▶ [ЗАДАНИЕ]:
Назовите в именительном падеже фамилии всех судей, подписавших приведенное ниже особое мнение.

▶ [ИСХОДНЫЙ ТЕКСТ]:
СОВМЕСТНОЕ ОСОБОЕ МНЕНИЕ СУДЕЙ РИССДАЛА. БЕРНХАРДТА, ШПИЛЬМАНА И ЛОИЗУ
1. Наш Суд впервые столкнулся с делом, касающимся распространения
расистских высказываний, которые отрицают принадлежность к "человеческим
существам" большой группы людей. В своих более ранних решениях Суд, на
наш взгляд, справедливо подчеркивал большое значение для демократического
общества свободы печати и средств информации в целом, но ему ни разу не
приходилось рассматривать ситуацию, где "репутация или права других
лиц" (статья 10 п. 2) оказывались до такой степени в опасности.
2. Мы согласны с большинством (п. 35 судебного решения), что
высказывания самих "зеленых курток" "не пользуются защитой
статьи 10". То же самое должно относиться к журналистам, которые
распространяют подобные высказывания с благожелательным комментарием или с
одобрением. Этого однозначно нельзя сказать о заявителе. Поэтому, по общему
мнению, трудно найти правильный баланс между свободой прессы и защитой других
лиц. Но большинство Суда придало гораздо большее значение свободе журналиста,
чем защите тех, кто вынужден страдать от расовой ненависти.

▶ [ПРЕДСТАВЛЕННЫЕ ДАННЫЕ]:
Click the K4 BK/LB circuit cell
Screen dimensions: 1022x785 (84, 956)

▶ [ОТВЕТ]:
Риссдал, Бернхардт, Шпильман, Лоизу